** Exercise brief **
Without any pictures, print the lines below from the one that has "Click the Abc type icon on Day column" through the one that has "Where should I click to: Select", exactly and nothing else.

Collected data entries
******
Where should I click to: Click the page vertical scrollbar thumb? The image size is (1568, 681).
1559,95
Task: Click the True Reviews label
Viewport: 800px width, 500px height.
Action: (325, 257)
******
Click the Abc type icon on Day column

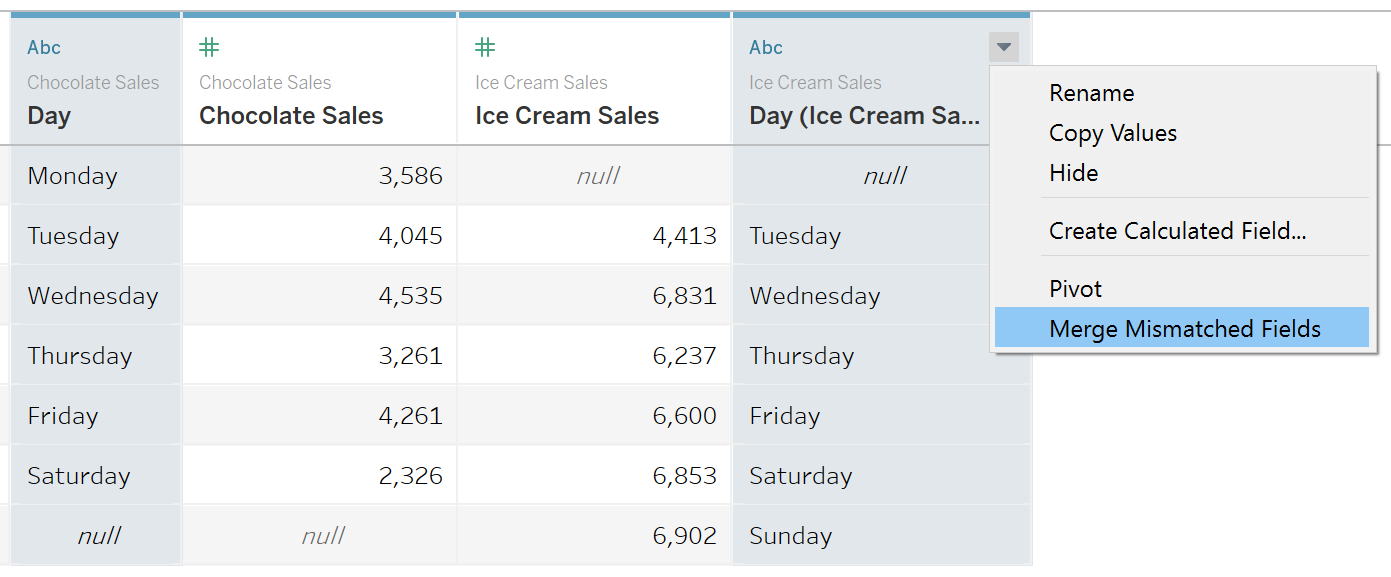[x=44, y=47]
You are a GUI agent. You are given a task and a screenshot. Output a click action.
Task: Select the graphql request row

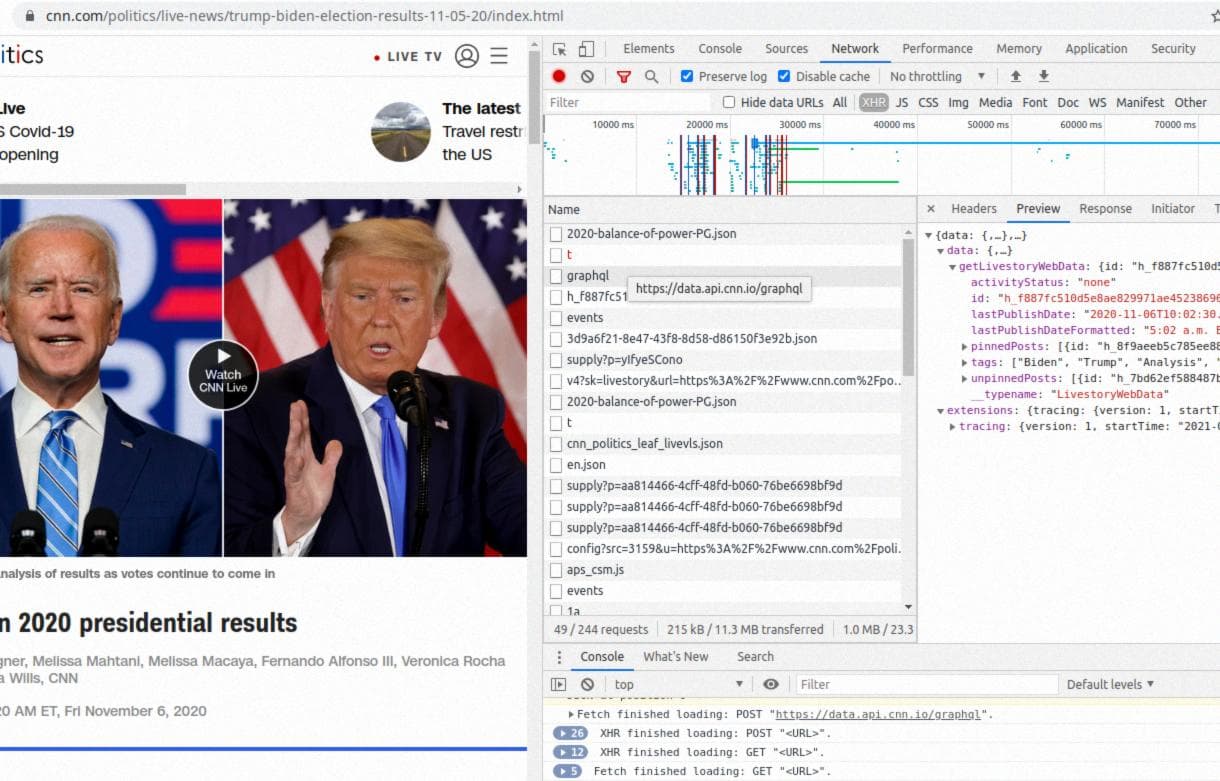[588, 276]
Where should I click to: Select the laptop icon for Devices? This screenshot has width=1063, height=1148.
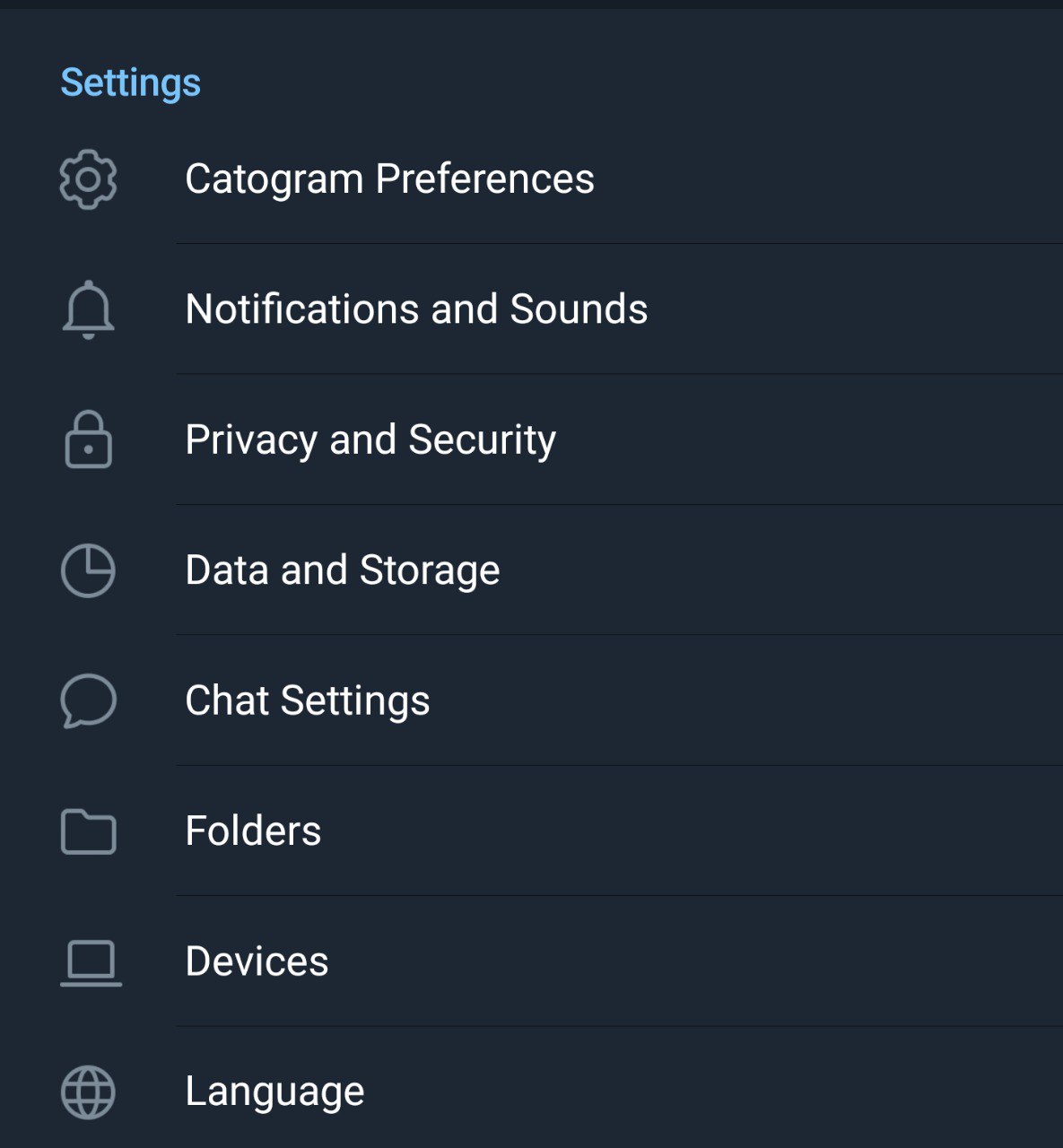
******
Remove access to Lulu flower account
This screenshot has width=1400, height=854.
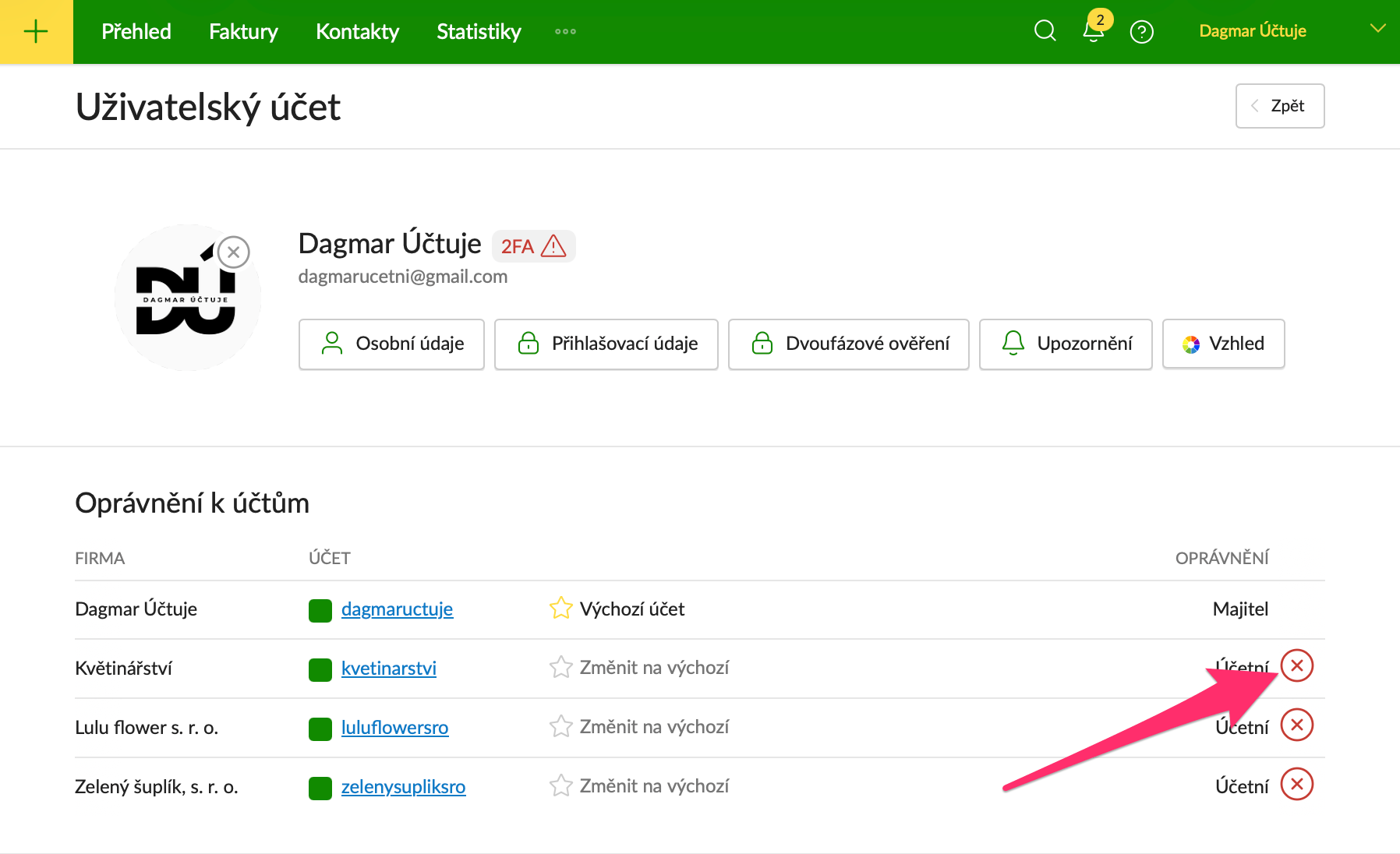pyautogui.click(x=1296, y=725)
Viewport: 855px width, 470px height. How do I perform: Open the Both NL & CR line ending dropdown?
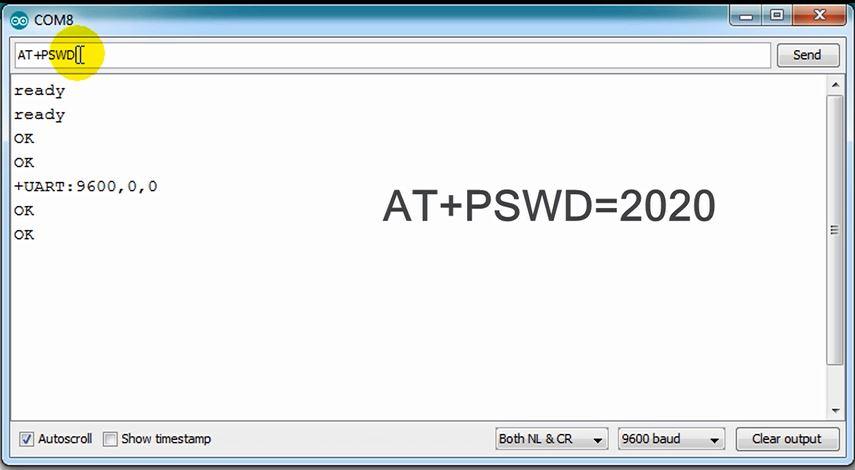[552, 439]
******
** Answer space **
Click the Abc type icon on Day column

[x=44, y=47]
You are a GUI agent. You are given a task and a screenshot. Output a click action.
Task: Select the graphql request row

[588, 276]
Where should I click to: Select the laptop icon for Devices? This screenshot has width=1063, height=1148.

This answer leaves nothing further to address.